ATW Daily News

US Airways expects soaring ancillary revenue

Wednesday March 25, 2009

US Airways expects to generate $400-$500 million this year in ancillary revenue, according to President Scott Kirby.

Speaking yesterday at the airline's media day in Phoenix, Kirby said that after initial negative reaction, there has been "very little consumer pushback" to the new fees. Ancillary revenue contributed $165 million to US last year, with $116.5 million coming from the first-bag fee, $37.6 million from the second-bag fee, $5.3 million from the Choice Seats program and $5.7 million from increased beverage fees.

US Airways was the only American major airline to charge for soft drinks, a policy it dropped this year owing to both consumer complaints and lack of competitive match (ATWOnline, Feb. 24). Kirby and Chairman and CEO Doug Parker expressed regret that those charges were not matched. Executive VP and COO Robert Isom told ATWOnline that the soft drink fees could have brought in $10 million this year and also helped reduce cabin clutter and waste.

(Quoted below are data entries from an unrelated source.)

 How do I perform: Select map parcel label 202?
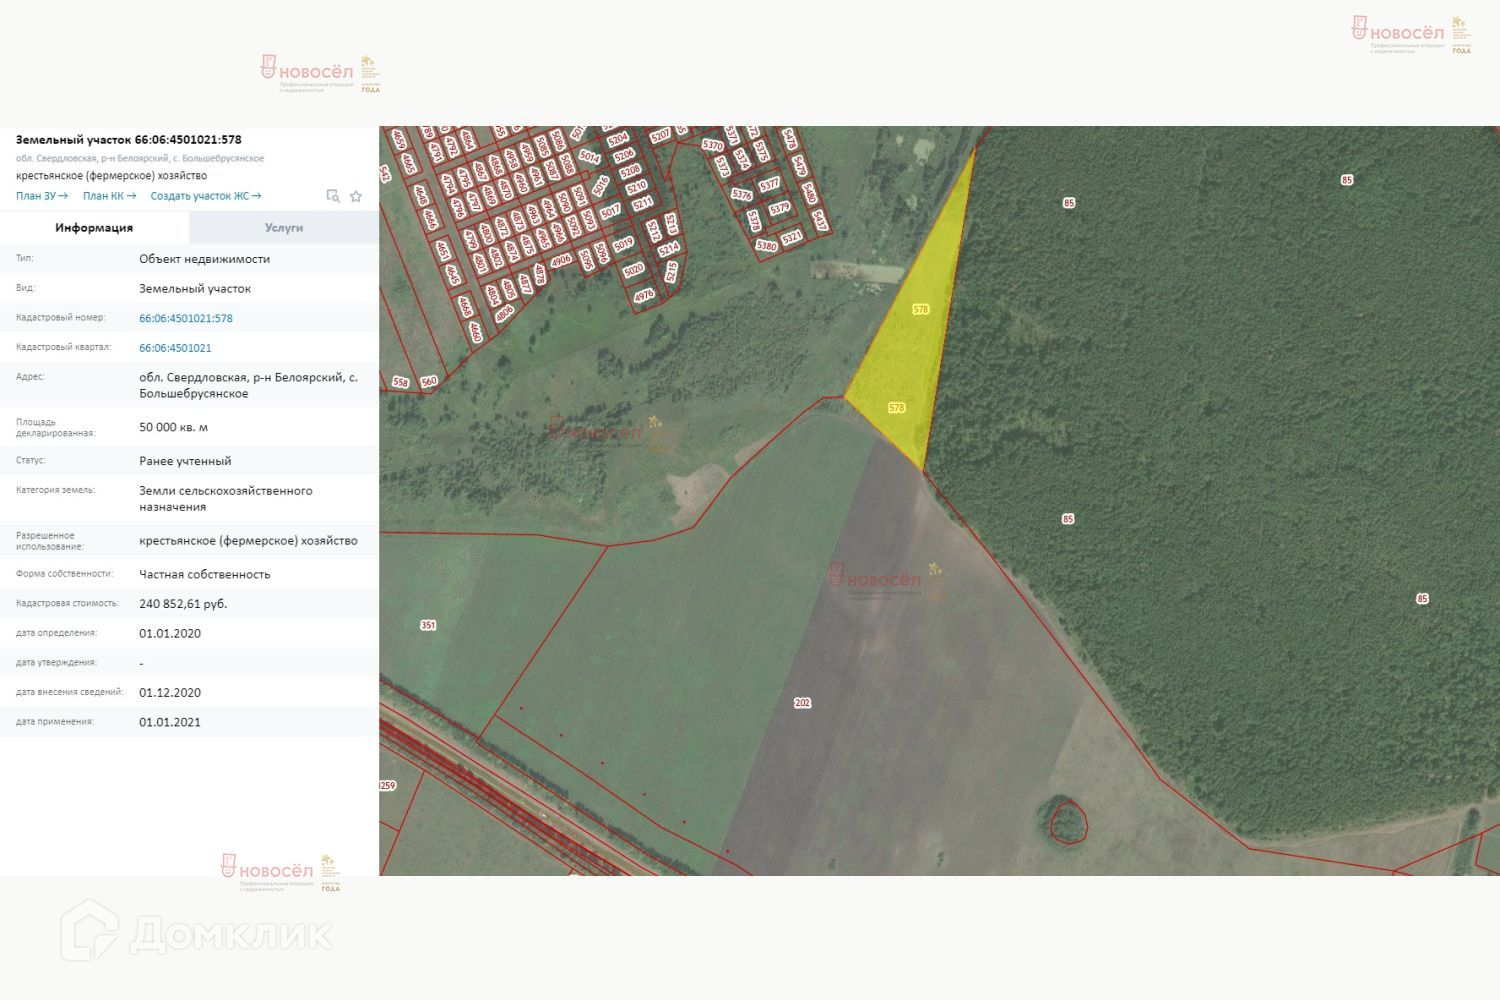pos(802,703)
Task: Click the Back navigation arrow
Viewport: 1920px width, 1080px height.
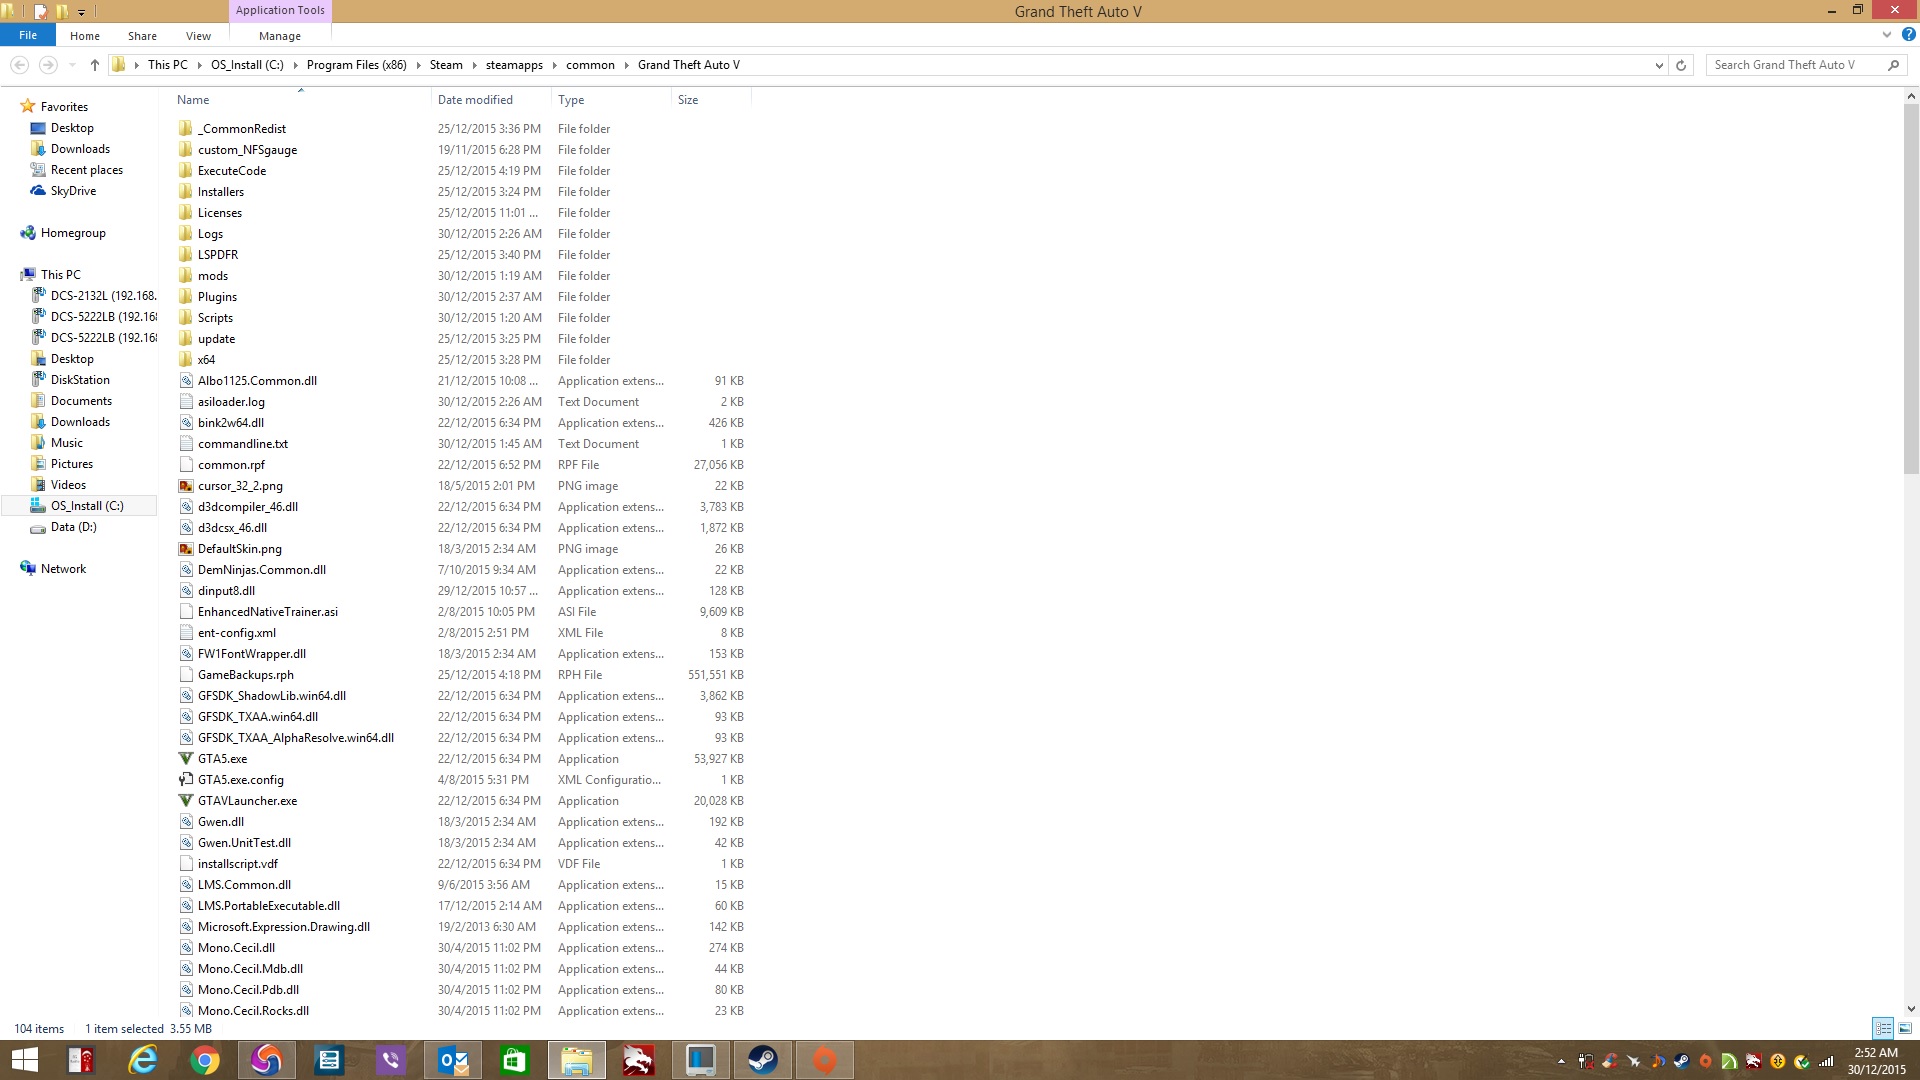Action: pos(19,65)
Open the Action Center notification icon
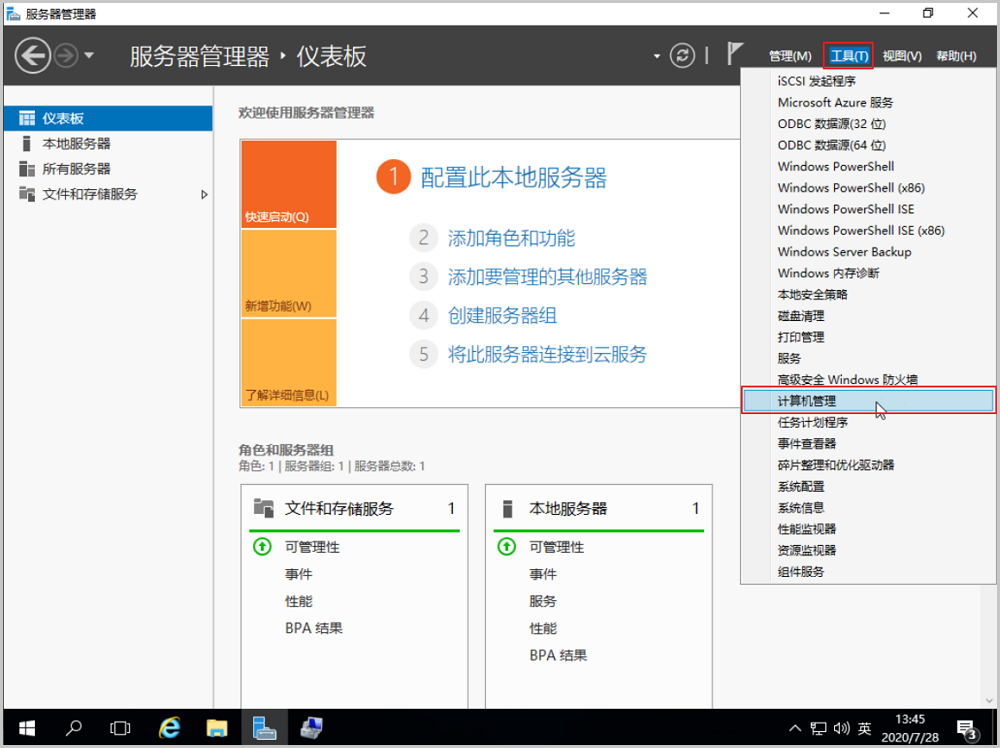Screen dimensions: 1000x748 966,728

Parker noted that passengers are checking approximately 20% fewer bags, and "with 20% fewer bags in the belly, we can do a much better job connecting people with their bags."

Kirby also said US has not seen any share shift to Southwest Airlines, its closest competitor, as a result of the new fees. SWA does not charge for checked bags or other ancillary products. He said last week that the carrier expects rising ancillary revenue to compensate for falling yields (ATWOnline, March 18).